IP Pool Resource (ipPool)
An IP pool resource (ipPool) represents a collection of IP addresses from which Calico expects endpoint IPs to be assigned.
For calicoctl commands that specify a resource type on the CLI, the following
aliases are supported (all case insensitive): ippool, ippools, ipp, ipps, pool, pools.
Sample YAML
apiVersion: v1
kind: ipPool
metadata:
cidr: 10.1.0.0/16
spec:
ipip:
enabled: true
mode: cross-subnet
nat-outgoing: true
disabled: false
IP Pool Definition
Metadata
| Field | Description | Accepted Values | Schema |
|---|---|---|---|
| cidr | IP range to use for this pool. | A valid IPv4 or IPv6 CIDR. Subnet length must be /26 or less for IPv4 and /122 or less for IPv6. Must not overlap with the Link Local range 169.254.0.0/16 or fe80::/10. |
string |
Spec
| Field | Description | Accepted Values | Schema | Default |
|---|---|---|---|---|
| ipip | ipip tunneling configuration for this pool. If not specified, ipip tunneling is disabled for this pool. | IPIP | ||
| nat-outgoing | When enabled, packets sent from calico networked containers in this pool to destinations outside of this pool will be masqueraded. | true, false | boolean | false |
| disabled | When set to true, Calico IPAM will not assign addresses from this pool. | true, false | boolean | false |
IPIP
| Field | Description | Accepted Values | Schema | Default |
|---|---|---|---|---|
| enabled | When set to true, ipip encapsulation will be used. | true, false | boolean | true |
| mode | The IPIP mode defining when IPIP will be used. | always, cross-subnet | string | always |
Routing of packets using IP in IP will be used when the destination IP address
is in an IP Pool that has IPIP enabled. In addition, if the mode is set to cross-subnet,
Calico will only route using IP in IP if the IP address of the destination node is in a different
subnet. The subnet of each node is configured on the node resource (which may be automatically
determined when running the calico/node service).

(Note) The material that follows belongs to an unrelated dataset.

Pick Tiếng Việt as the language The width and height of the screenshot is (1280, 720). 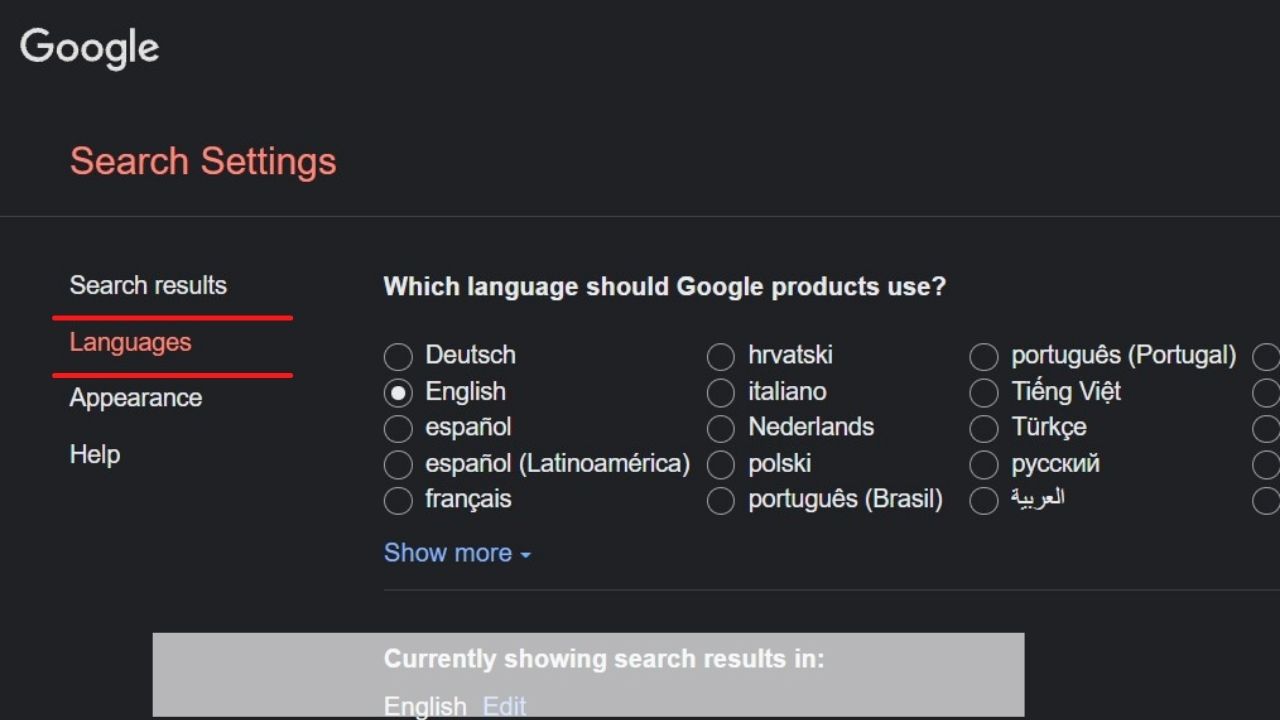point(984,393)
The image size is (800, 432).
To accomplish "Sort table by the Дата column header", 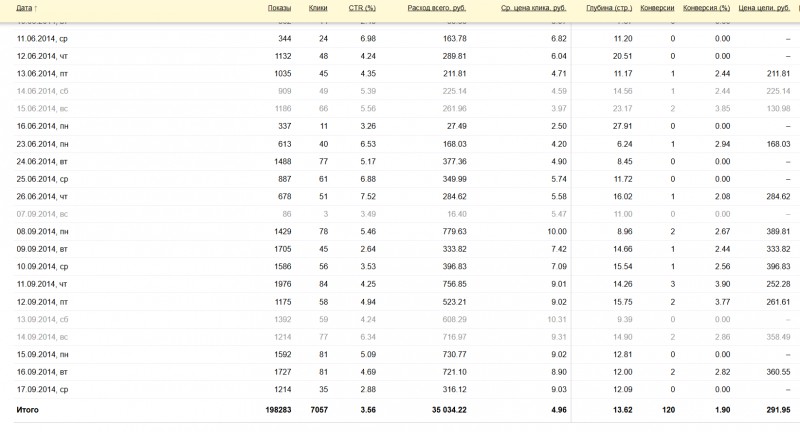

For details on configuring IP-in-IP on your deployment, please read the Configuring IP-in-IP guide.
Note: Setting
nat-outgoingis recommended on any IP Pool withipipenabled. Whenipipis enabled withoutnat-outgoingrouting between Workloads and Hosts running Calico is asymmetric and may cause traffic to be filtered due to RPF checks failing.
Supported operations
| Datastore type | Create/Delete | Update | Get/List | Notes |
|---|---|---|---|---|
| etcdv2 | Yes | Yes | Yes | |
| Kubernetes API server | Yes | Yes | Yes |